The conversion of diverse polymeric
substrates into laser-induced
graphene (LIG) has recently emerged as a single-step method for the
fabrication of patterned graphene-based wearable electronics with
a wide range of applications in sensing, actuation, and energy storage.
Laser-induced pyrolysis technology has many advantages over traditional
graphene design: eco-friendly, designable patterning, roll-to-roll
production, and controllable morphology. In this work, we designed
wearable and flexible graphene-based strain and pressure sensors by
laminating LIG from a commercial polyimide (PI) film.
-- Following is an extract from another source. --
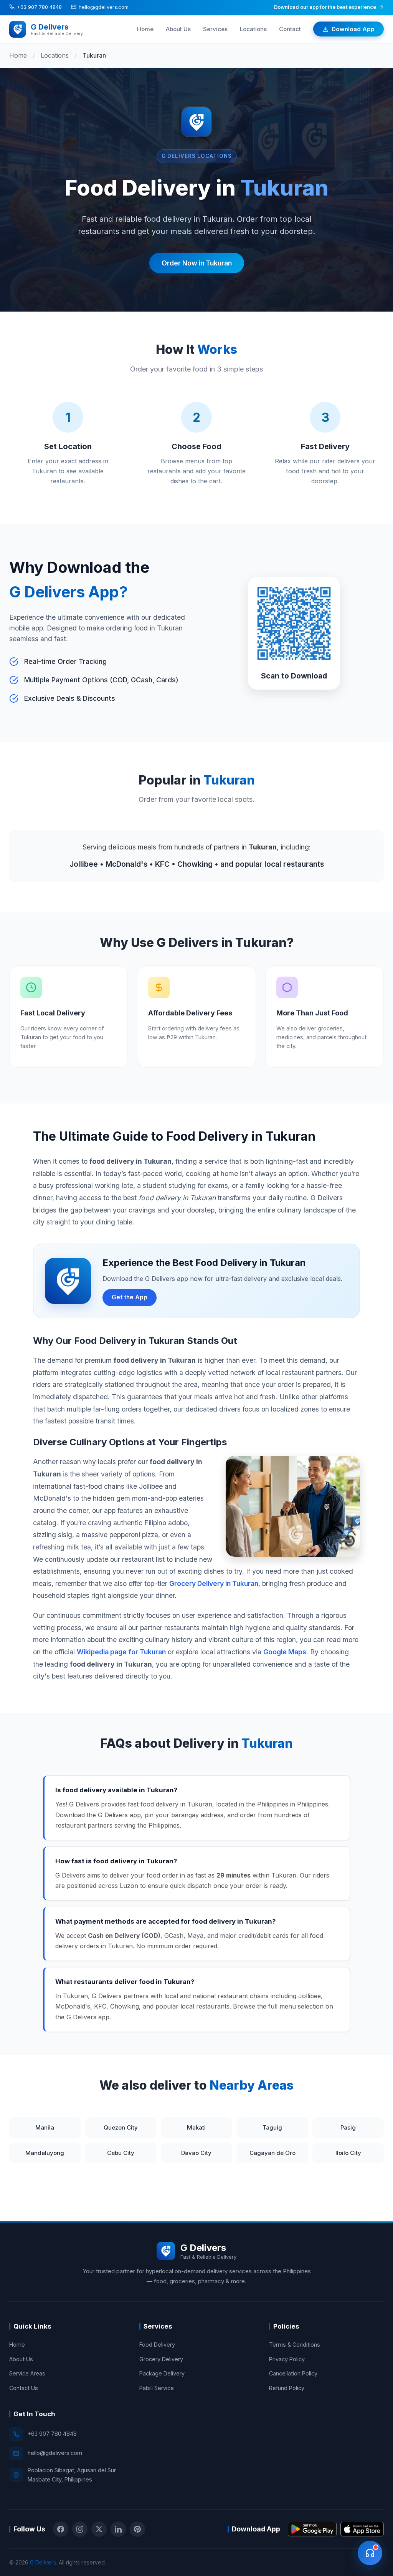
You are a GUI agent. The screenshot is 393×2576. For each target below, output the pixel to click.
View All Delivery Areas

The as-prepared
LIG was transferred onto a thin polydimethylsiloxane (PDMS) sheet,
interwoven inside an elastic cotton sports fabric with the fabric
glue as a wearable sensor. The single LIG/PDMS layer acts as a strain
sensor, and a two-layer perpendicular stacking of LIG/PDMS (x and y laser-directed films) is designed
for pressure sensing. This newly designed graphene textile (IGT) sensor
performs four functions in volleyball sportswear, including volleyball
reception detection, finger touch foul detection during blocking the
ball from an opponent player, spike force measurements, and player
position monitoring. An inexpensive sensor assists athletes in training
and helps the coach formulate competition strategies.